Kazuo Okada is no stranger to the courtroom. The former CEO of Universal Entertainment has spent the past couple of years trying to defend himself in front of judges for what can only be considered highly questionable business tactics, and has repeatedly found himself on the losing end of the litigation. He’s had a couple of minor victories along the way, but nothing worth writing home about – until now. As he continued to do battle with his former company in a Hong Kong court, he has now been given a substantial win after a judge denied a request by Universal to freeze hundreds of millions of dollars in assets controlled by Okada. Having access to that money should help him cover the cost of his massive YouTube giveaway.
Universal is going after Okada for $620 million, asserting he completely mismanaged the company’s development of the Okada Manila resort in the Philippines. That ultimately led to cost overruns and delays, and the company wants its former CEO to be personally held accountable because he “undermined all control measures put in place to minimize risk, prevent the diversion of funds and prevent cost overruns,” according to the lawsuit. The expected cost was right at $2.43 billion but, as of September of last year, was already at $3.05 billion.
The ongoing battle between the two had to take a vacation because of the coronavirus, so Universal went to the judge to request a Mareva injunction, a type of court order that prevents an individual or entity from removing or selling assets. The company asserted that Okada might try to unload substantial amounts of holdings that would have otherwise been used to cover the claim if it ultimately wins.

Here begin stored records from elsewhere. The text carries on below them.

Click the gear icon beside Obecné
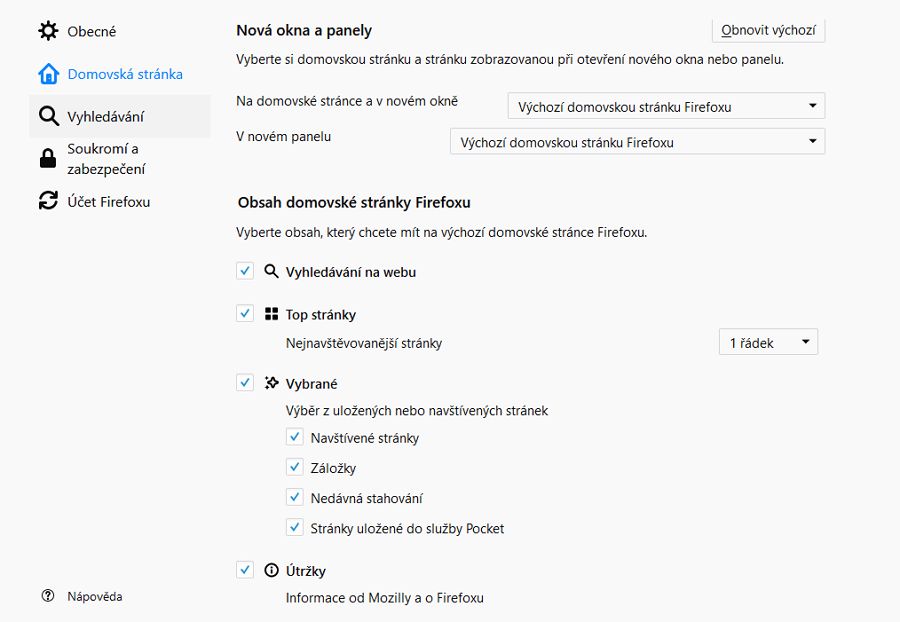Viewport: 900px width, 622px height. coord(48,31)
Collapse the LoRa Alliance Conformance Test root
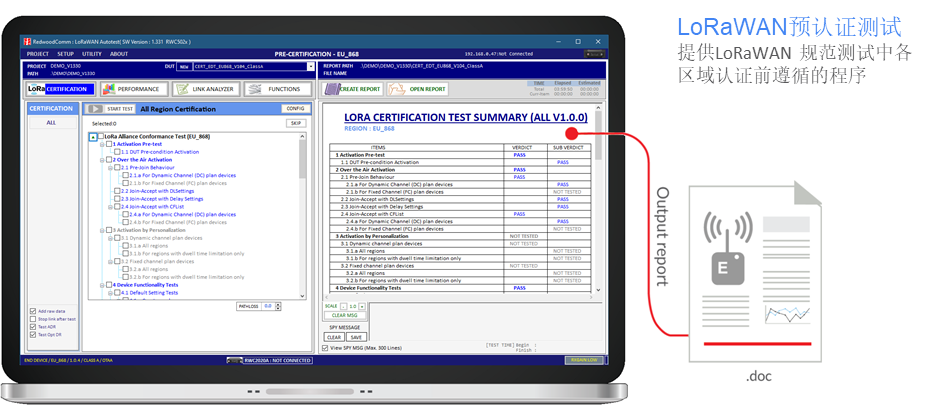 [x=92, y=136]
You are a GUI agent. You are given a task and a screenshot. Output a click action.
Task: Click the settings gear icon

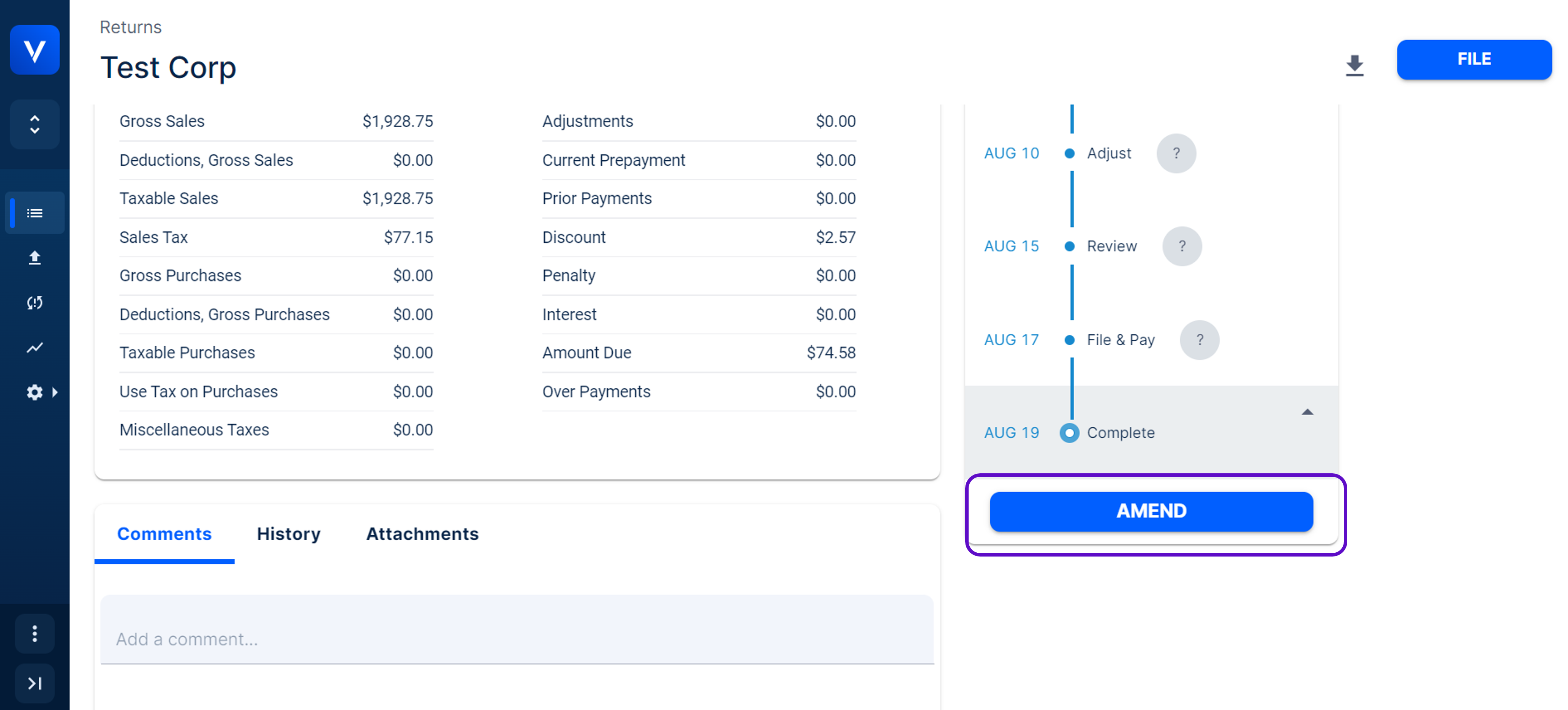[35, 392]
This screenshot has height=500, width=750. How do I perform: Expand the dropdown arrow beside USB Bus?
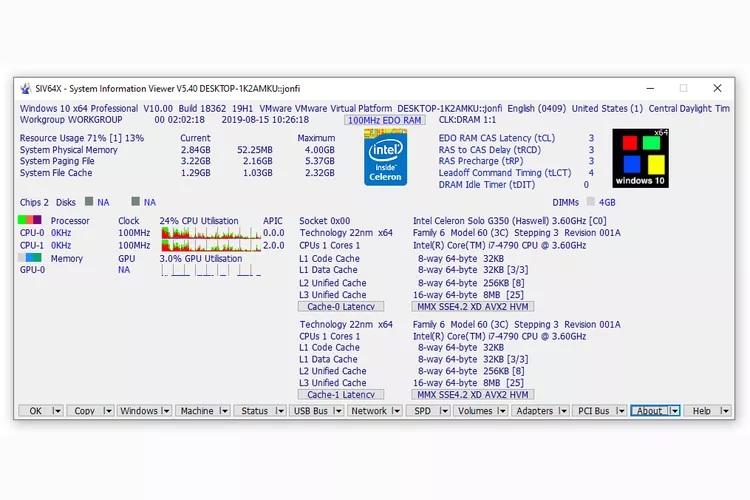339,411
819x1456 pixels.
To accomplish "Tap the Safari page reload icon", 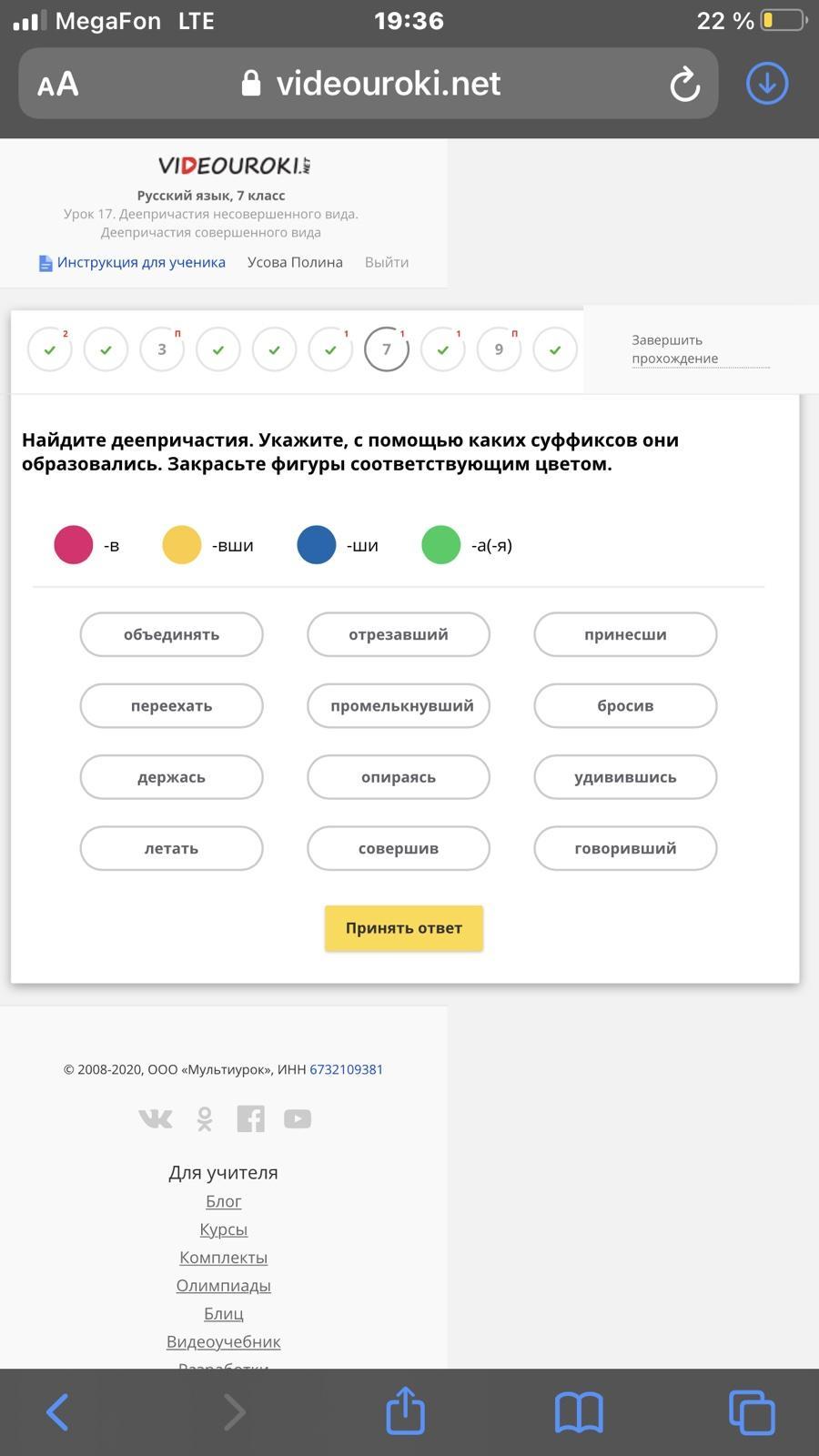I will coord(684,84).
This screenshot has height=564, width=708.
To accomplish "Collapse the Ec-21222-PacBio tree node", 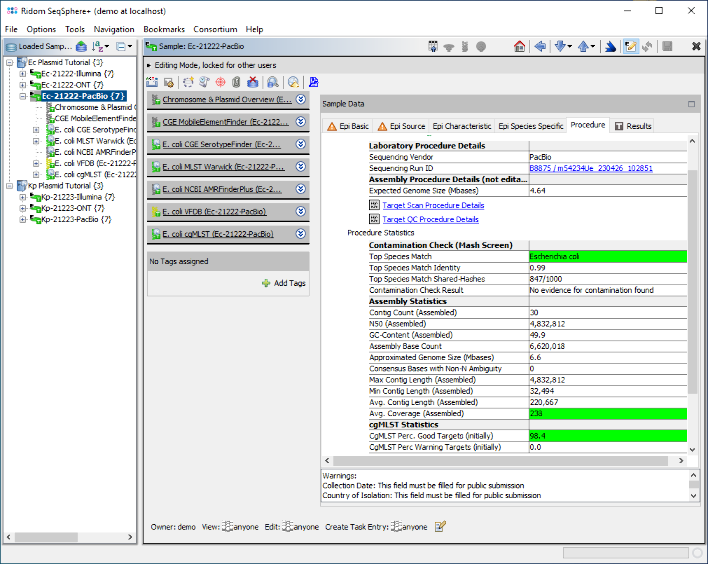I will pyautogui.click(x=22, y=96).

The verdict doesn’t bring the lawsuit to an end, but it might have provided a glimpse into what Universal can expect. Judge Russell Coleman determined that the company had not properly showed the necessity of a Mareva injunction, adding that there was “obvious difficulty” connecting the Okada Manila delays directly to the former CEO. He added, “Until the submissions at the hearing, the plaintiffs do not seem to have countenanced that the damages claim is realistically not simply the dollar figure of overspend. Once it is acknowledged that US$620 million is unlikely to be the right answer, and the alternative figure offered by reference to a different date (US$112.6 million) suffers the same intrinsic difficulties, I am afraid that I do not think there is really any evidence demonstrating a good arguable claim to any particular figure.
“Even doing the best on the available evidence, I think that if I were to alight on any damages figure, I would be doing no more than choosing that figure in effect arbitrarily.”
Universal will have to revisit its approach if it expects to ultimately win its case in court. For now, though, Okada is off the hook, even getting a bonus win from the court decision. The judge ordered Universal to cover his court costs related to the freeze request, which add up to around $250,000.